Omani fragrance house Amouage recorded its strongest business year yet in 2025, with global retail sales exceeding $430 million and revenue growth of 66 percent.
“I call it an epic year,” chief executive Marco Parsiegla exclusively told The Business of Beauty, adding that sales growth accelerated in the second half of the year.
Parsiegla attributed part of the surge to the success of the brand’s Exceptional Extraits collection, made with fragrance concentrations over 40 percent and priced around $550. The collection accounted for just over a quarter of sales in 2025, Parsiegla said, with the rest driven by core scents like Guidance and Epic.
“What we’re seeing is clients really appreciate quality, but quality at the right value proposition and at the right value equation,” he said. Sales of Purpose 50 — its extrait version of core fragrance Purpose, launched in 2023 — eclipsed sales of the original. Amouage’s 100 percent-oil Attars, relaunched in summer 2025, charted double-digit growth, and Parsiegla also noted demand for the brand’s ultra-luxe Royal Drops offering at Harrods, which sells perfumes by the litre for $40,000.
Retail in 2025 was critical to the brand’s growth, thanks to the opening of 13 standalone stores, including three boutiques in the US, three in Saudi Arabia and three in China, bringing its total count to 25.
The brand remains focused on upgrading its existing monobrand spaces, including shop-in-shops like the one it operates in Harrods. Parsiegla said that these doors make up 20 percent of revenue, conceding that this falls under the industry average. “We believe 30 percent is a good long-term mix to have for a high-end perfumery house, so we are on our trajectory towards that,” he said.

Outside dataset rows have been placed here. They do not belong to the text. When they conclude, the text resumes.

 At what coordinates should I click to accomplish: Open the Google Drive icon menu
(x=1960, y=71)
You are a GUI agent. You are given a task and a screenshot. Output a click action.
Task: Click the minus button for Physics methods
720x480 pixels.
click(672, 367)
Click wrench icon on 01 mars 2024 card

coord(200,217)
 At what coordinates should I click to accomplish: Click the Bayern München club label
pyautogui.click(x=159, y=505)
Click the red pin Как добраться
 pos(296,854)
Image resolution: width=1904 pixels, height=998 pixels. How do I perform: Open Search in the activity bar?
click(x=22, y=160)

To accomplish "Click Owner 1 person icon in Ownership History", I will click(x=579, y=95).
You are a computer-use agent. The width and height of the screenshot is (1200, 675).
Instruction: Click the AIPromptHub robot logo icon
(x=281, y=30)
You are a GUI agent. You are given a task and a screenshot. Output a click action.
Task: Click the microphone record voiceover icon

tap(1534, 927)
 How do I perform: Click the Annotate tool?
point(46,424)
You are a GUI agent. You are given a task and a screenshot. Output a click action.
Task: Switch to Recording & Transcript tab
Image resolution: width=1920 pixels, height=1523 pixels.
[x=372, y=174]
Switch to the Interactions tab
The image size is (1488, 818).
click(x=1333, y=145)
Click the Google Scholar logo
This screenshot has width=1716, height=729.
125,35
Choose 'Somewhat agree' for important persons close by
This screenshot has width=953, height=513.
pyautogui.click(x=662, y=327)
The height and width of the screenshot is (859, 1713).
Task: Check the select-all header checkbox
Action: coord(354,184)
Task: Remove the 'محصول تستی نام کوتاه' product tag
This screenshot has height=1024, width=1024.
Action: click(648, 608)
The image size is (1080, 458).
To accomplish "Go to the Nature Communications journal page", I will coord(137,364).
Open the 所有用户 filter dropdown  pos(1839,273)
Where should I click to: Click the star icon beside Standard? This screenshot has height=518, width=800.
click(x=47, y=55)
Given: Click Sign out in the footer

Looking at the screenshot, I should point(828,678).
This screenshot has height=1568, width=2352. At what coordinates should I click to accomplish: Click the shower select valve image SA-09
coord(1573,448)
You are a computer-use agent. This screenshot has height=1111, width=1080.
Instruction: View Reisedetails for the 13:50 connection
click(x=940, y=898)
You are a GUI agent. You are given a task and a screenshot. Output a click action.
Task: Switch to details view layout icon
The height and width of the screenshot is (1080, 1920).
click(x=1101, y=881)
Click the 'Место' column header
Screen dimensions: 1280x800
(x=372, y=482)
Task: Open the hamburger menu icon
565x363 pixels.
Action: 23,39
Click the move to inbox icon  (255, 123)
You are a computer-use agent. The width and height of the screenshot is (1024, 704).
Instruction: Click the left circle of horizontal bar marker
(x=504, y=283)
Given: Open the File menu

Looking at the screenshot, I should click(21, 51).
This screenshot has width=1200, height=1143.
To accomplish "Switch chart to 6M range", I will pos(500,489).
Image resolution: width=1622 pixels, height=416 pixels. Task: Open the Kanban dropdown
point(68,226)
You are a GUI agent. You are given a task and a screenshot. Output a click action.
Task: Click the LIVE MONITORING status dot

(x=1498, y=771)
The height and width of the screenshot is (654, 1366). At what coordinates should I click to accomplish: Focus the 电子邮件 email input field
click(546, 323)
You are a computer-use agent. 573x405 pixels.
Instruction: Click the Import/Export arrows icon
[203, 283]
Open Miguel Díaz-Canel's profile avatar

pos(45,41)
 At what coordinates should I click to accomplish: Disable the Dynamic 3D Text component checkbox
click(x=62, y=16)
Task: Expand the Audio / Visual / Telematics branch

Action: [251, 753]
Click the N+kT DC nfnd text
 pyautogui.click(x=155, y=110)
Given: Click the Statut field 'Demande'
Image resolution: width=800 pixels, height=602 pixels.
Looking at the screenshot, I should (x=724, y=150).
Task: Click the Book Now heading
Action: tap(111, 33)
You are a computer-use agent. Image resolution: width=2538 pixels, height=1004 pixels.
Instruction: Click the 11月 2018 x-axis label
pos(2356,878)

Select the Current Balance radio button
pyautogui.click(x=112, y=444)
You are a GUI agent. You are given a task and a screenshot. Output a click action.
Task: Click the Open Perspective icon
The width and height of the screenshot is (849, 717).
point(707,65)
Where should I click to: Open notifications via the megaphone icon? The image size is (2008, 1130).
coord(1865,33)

Still, the brand has been able to buck greater trends in the fragrance industry, where growth is moderating after a pandemic perfume boom. And it has plenty of runway. Half of Amouage’s sales come from the Middle East and Africa, with Europe contributing 25 percent and China and the US each in the low teens. Its travel retail business, where Amouage appears in multibrand environments, grew 90 percent in 2025, Parsiegla added.
Amouage was founded in 1983, but has more recently become a global fragrance player thanks to booming demand for niche high perfumery. The brand doubled its size between 2019, when Parsiegla took the CEO role, and 2023, and has grown at a minimum of 30 percent year on year since.
That wasn’t strictly intentional, said Parsiegla. “Growth is not our key driver,” he said. “What is very important is really to reinforce our position as a creative and cultural leader in high perfumery.” In 2027, the brand expects to open a visitor’s centre in Oman’s Wadi Dawkah, a frankincense grove and UNESCO Heritage site.
In the meantime, 2026, is poised to be another growth year. “If I look at January alone, I think it’s even more encouraging,” Parsiegla said. “But we’re not running after the numbers, which are a result of all the other efforts we are doing. That keeps us on track.”